▶ [Aim of the task]: What is needed here is a word-for-word copy of all the entries below.

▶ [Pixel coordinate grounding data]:
----

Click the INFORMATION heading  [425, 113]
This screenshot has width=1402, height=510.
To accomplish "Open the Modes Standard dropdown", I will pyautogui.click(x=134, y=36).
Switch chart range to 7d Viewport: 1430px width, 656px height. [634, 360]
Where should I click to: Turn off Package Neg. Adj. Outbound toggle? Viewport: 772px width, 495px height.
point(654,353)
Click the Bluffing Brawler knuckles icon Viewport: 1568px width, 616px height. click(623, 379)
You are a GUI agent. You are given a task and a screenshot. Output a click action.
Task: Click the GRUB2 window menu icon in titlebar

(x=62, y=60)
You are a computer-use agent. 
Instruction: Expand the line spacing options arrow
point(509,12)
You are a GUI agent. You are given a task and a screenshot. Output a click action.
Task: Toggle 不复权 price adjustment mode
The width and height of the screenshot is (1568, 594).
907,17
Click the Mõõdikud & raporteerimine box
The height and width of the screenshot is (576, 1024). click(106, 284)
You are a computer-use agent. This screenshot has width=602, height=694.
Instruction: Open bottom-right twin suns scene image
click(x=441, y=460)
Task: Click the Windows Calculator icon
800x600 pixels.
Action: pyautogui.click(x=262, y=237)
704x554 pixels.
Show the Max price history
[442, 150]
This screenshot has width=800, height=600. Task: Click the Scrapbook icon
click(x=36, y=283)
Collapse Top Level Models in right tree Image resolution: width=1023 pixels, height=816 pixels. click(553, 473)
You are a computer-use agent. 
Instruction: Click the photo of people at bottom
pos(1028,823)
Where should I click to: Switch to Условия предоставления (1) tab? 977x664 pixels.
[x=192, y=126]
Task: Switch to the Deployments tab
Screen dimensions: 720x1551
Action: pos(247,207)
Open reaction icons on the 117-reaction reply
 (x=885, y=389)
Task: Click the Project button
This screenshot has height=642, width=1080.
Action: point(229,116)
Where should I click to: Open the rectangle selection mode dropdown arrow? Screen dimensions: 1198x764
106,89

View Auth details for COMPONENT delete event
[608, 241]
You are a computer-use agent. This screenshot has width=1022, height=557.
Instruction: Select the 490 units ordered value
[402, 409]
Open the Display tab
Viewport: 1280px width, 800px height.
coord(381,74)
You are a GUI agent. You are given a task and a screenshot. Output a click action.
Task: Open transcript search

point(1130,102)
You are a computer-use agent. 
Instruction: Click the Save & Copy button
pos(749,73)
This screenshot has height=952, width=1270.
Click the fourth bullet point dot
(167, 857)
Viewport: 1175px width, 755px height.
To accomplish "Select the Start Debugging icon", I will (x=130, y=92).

----

▶ [Written answer]:
Click the INFORMATION heading  [425, 113]
This screenshot has width=1402, height=510.
To accomplish "Open the Modes Standard dropdown", I will pyautogui.click(x=134, y=36).
Switch chart range to 7d Viewport: 1430px width, 656px height. [634, 360]
Where should I click to: Turn off Package Neg. Adj. Outbound toggle? Viewport: 772px width, 495px height.
point(654,353)
Click the Bluffing Brawler knuckles icon Viewport: 1568px width, 616px height. click(623, 379)
You are a GUI agent. You are given a task and a screenshot. Output a click action.
Task: Click the GRUB2 window menu icon in titlebar

(x=62, y=60)
You are a computer-use agent. 
Instruction: Expand the line spacing options arrow
point(509,12)
You are a GUI agent. You are given a task and a screenshot. Output a click action.
Task: Toggle 不复权 price adjustment mode
The width and height of the screenshot is (1568, 594).
907,17
Click the Mõõdikud & raporteerimine box
The height and width of the screenshot is (576, 1024). click(106, 284)
You are a computer-use agent. This screenshot has width=602, height=694.
Instruction: Open bottom-right twin suns scene image
click(x=441, y=460)
Task: Click the Windows Calculator icon
800x600 pixels.
Action: pyautogui.click(x=262, y=237)
704x554 pixels.
Show the Max price history
[442, 150]
This screenshot has width=800, height=600. Task: Click the Scrapbook icon
click(x=36, y=283)
Collapse Top Level Models in right tree Image resolution: width=1023 pixels, height=816 pixels. click(553, 473)
You are a computer-use agent. 
Instruction: Click the photo of people at bottom
pos(1028,823)
Where should I click to: Switch to Условия предоставления (1) tab? 977x664 pixels.
[x=192, y=126]
Task: Switch to the Deployments tab
Screen dimensions: 720x1551
Action: pos(247,207)
Open reaction icons on the 117-reaction reply
 (x=885, y=389)
Task: Click the Project button
This screenshot has height=642, width=1080.
Action: point(229,116)
Where should I click to: Open the rectangle selection mode dropdown arrow? Screen dimensions: 1198x764
106,89

View Auth details for COMPONENT delete event
[608, 241]
You are a computer-use agent. This screenshot has width=1022, height=557.
Instruction: Select the 490 units ordered value
[402, 409]
Open the Display tab
Viewport: 1280px width, 800px height.
coord(381,74)
You are a GUI agent. You are given a task and a screenshot. Output a click action.
Task: Open transcript search

point(1130,102)
You are a computer-use agent. 
Instruction: Click the Save & Copy button
pos(749,73)
This screenshot has height=952, width=1270.
Click the fourth bullet point dot
(167, 857)
Viewport: 1175px width, 755px height.
To accomplish "Select the Start Debugging icon", I will (x=130, y=92).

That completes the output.